Dataset entries:
########

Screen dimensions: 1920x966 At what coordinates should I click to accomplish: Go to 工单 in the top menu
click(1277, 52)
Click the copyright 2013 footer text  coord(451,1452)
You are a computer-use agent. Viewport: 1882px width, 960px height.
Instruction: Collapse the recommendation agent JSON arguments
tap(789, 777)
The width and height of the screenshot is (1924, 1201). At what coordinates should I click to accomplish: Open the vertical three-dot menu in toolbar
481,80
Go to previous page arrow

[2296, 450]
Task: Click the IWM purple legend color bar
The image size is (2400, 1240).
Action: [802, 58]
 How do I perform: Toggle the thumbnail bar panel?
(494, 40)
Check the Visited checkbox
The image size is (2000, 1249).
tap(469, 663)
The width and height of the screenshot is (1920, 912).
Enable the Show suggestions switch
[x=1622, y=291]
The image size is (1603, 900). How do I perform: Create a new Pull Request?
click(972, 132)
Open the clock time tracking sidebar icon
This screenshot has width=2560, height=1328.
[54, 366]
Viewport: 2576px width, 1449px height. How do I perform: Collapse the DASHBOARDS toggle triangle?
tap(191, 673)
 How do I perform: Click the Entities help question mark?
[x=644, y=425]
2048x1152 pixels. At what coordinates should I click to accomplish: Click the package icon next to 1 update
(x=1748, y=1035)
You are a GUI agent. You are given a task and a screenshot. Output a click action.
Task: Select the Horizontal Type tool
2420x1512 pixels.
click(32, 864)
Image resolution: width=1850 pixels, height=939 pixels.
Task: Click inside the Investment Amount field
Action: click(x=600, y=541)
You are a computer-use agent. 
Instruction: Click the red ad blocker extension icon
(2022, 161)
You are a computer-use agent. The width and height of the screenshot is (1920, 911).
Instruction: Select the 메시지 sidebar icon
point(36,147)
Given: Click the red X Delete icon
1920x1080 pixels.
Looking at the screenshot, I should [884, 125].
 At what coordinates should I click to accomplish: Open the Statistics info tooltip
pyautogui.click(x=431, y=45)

########

* [Exercise prompt]: What you return must match the data line for line.

* [Result of the exercise]:
Screen dimensions: 1920x966 At what coordinates should I click to accomplish: Go to 工单 in the top menu
click(1277, 52)
Click the copyright 2013 footer text  coord(451,1452)
You are a computer-use agent. Viewport: 1882px width, 960px height.
Instruction: Collapse the recommendation agent JSON arguments
tap(789, 777)
The width and height of the screenshot is (1924, 1201). At what coordinates should I click to accomplish: Open the vertical three-dot menu in toolbar
481,80
Go to previous page arrow

[2296, 450]
Task: Click the IWM purple legend color bar
The image size is (2400, 1240).
Action: [802, 58]
 How do I perform: Toggle the thumbnail bar panel?
(494, 40)
Check the Visited checkbox
The image size is (2000, 1249).
tap(469, 663)
The width and height of the screenshot is (1920, 912).
Enable the Show suggestions switch
[x=1622, y=291]
The image size is (1603, 900). How do I perform: Create a new Pull Request?
click(972, 132)
Open the clock time tracking sidebar icon
This screenshot has width=2560, height=1328.
[54, 366]
Viewport: 2576px width, 1449px height. How do I perform: Collapse the DASHBOARDS toggle triangle?
tap(191, 673)
 How do I perform: Click the Entities help question mark?
[x=644, y=425]
2048x1152 pixels. At what coordinates should I click to accomplish: Click the package icon next to 1 update
(x=1748, y=1035)
You are a GUI agent. You are given a task and a screenshot. Output a click action.
Task: Select the Horizontal Type tool
2420x1512 pixels.
click(32, 864)
Image resolution: width=1850 pixels, height=939 pixels.
Task: Click inside the Investment Amount field
Action: click(x=600, y=541)
You are a computer-use agent. 
Instruction: Click the red ad blocker extension icon
(2022, 161)
You are a computer-use agent. The width and height of the screenshot is (1920, 911).
Instruction: Select the 메시지 sidebar icon
point(36,147)
Given: Click the red X Delete icon
1920x1080 pixels.
Looking at the screenshot, I should [884, 125].
 At what coordinates should I click to accomplish: Open the Statistics info tooltip
pyautogui.click(x=431, y=45)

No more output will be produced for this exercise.